* Goal of the exercise
Filter these records by the string "agent", copying each line that holds it.

* Dataset entries
***

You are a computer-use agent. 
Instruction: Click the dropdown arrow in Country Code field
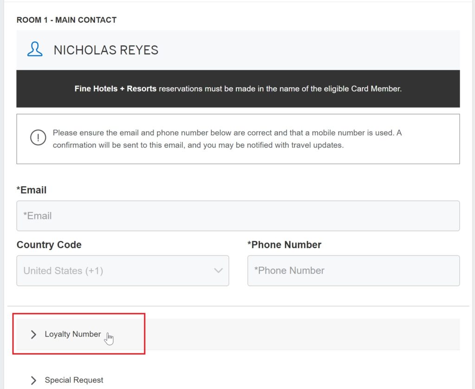tap(218, 270)
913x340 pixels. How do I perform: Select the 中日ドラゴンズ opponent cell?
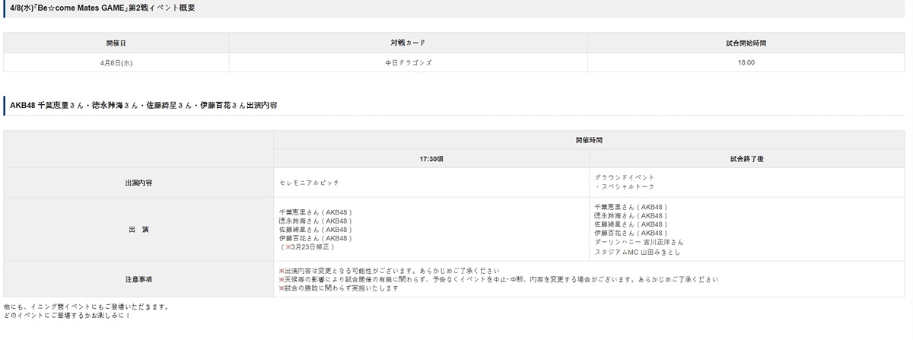(x=408, y=62)
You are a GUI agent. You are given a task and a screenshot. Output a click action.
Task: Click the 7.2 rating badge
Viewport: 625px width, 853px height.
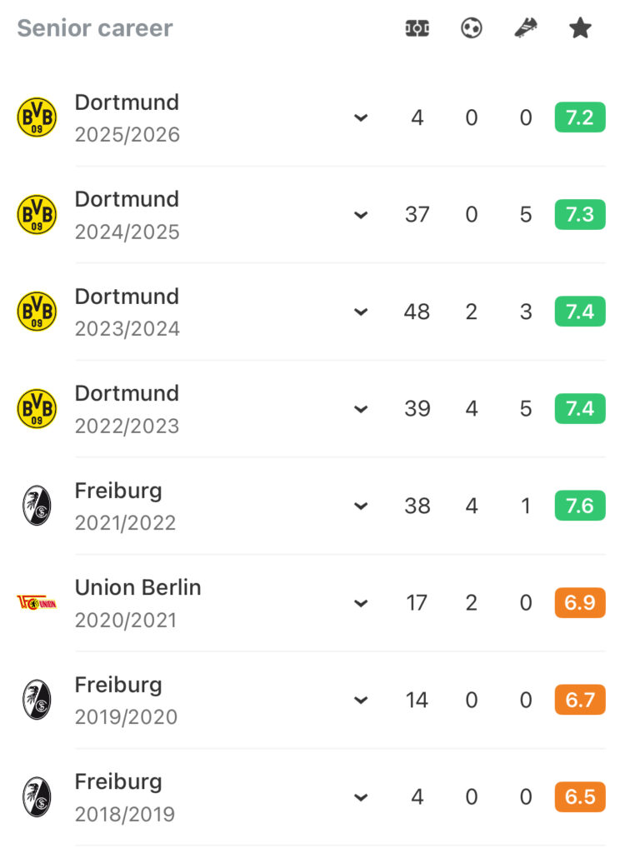click(x=580, y=117)
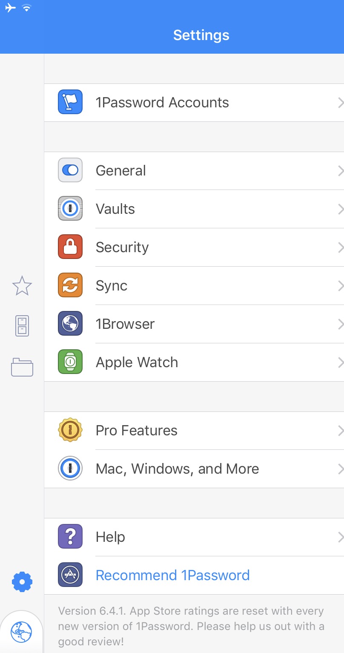Click the green Apple Watch icon
The height and width of the screenshot is (653, 344).
click(70, 362)
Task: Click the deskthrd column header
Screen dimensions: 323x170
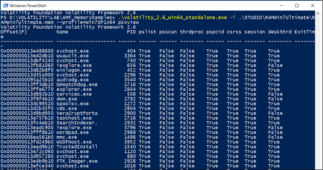Action: [x=280, y=32]
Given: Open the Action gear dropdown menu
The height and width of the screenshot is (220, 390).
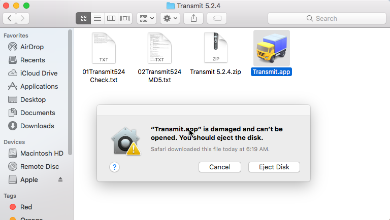Looking at the screenshot, I should [x=170, y=18].
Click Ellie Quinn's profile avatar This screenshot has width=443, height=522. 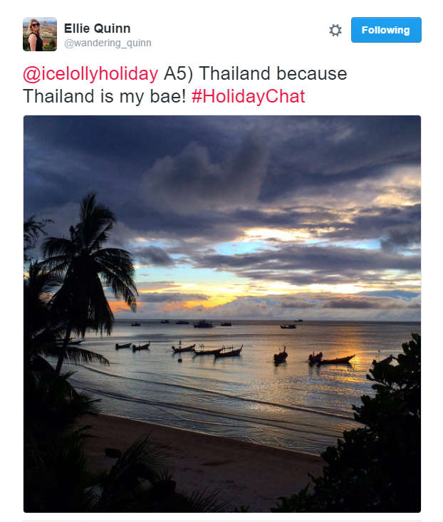click(40, 34)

***

* Result of this task
You are a computer-use agent. 
You are a GUI agent. You are given a task and a screenshot. Output a click action.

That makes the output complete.